Query Concurrency - MaxOutstandingRequests

ColumnStore handles concurrent query execution by managing the rate of concurrent batch primitive steps. This is configured using the MaxOutstandingRequests parameter and has a default value of 20. Each batch primitive step is executed within the context of 1 extent column according to this high level process:

• ColumnStore issues up to MaxOutstandingRequests number of batch primitive steps.

• PrimProc processes the request, using many threads and returns its response. These generally take a fraction of a second up to a low number of seconds depending on the amount of Physical I/O and the performance of that storage.

• ColumnStore issues new requests as prior requests complete maintaining the maximum number of outstanding requests.
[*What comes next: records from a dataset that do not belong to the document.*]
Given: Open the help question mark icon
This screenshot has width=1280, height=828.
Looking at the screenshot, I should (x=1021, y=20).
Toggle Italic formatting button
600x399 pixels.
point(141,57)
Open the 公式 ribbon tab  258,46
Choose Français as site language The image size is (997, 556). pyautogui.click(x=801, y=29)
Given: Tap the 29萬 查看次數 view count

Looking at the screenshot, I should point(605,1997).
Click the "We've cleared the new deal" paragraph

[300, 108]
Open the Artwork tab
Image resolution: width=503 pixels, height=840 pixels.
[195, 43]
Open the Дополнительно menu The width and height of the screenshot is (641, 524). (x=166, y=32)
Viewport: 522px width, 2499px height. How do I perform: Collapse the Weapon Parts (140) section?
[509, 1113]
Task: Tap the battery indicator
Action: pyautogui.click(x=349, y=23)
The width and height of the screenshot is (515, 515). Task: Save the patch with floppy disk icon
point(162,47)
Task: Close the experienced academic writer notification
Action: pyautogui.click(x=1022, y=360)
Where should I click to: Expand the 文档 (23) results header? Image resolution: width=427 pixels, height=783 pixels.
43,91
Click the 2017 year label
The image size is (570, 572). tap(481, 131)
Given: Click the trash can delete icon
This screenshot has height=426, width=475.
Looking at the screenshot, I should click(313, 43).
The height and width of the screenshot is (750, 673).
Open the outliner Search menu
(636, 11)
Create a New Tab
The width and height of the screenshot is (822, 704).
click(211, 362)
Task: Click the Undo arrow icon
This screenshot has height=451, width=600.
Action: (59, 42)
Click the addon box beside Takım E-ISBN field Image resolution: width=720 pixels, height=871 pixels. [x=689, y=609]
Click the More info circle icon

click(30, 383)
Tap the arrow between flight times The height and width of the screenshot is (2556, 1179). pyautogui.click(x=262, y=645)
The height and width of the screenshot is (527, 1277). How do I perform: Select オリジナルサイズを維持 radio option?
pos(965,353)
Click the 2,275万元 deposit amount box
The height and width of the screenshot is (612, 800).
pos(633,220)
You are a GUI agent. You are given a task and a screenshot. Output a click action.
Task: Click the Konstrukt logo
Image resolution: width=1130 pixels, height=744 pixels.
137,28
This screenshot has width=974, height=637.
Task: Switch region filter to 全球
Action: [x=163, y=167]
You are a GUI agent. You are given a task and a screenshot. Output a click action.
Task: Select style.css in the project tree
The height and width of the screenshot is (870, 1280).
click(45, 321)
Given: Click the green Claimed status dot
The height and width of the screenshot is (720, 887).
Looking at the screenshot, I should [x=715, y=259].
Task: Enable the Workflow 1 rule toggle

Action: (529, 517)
This scheme allows for large queries to use all available resources when not otherwise being consumed and for smaller queries to execute with minimal delay. Lower values optimize for higher throughput of smaller queries while a larger value optimizes for response time of that query. The default value should work well under most circumstances however the value should be increased as the number of nodes is increased.

How many Queries are running and how many queries are currently in the queue can be checked with

Join Tuning - PmMaxMemorySmallSide

ColumnStore maintains statistics for table and utilizes this to determine which is the larger table of the two. This is based both on the number of blocks in that table and estimation of the predicate cardinality. The first step is to apply any filters as appropriate to the smaller table and returning this data set to memory. The size of this data set is compared against the configuration parameter PmMaxMemorySmallSide which has a default value of 64 (MB). This value can be set all the way up to 4GB. This default allows for approximately 1M rows on the small table side to be joined against billions (or trillions) on the large table side. If the size of the small data set is less than PmMaxMemorySmallSide the dataset is sent to PrimProc for creation of a distributed hashmap. Thus this setting is important to tuning of joins and whether the operation can be distributed or not. This should be set to support your largest expected small table join size up to available memory:

• Although this will increase the size of data between nodes to support the join, it means that the join and subsequent aggregates are pushed down, scaled out, and a smaller data set is returned back.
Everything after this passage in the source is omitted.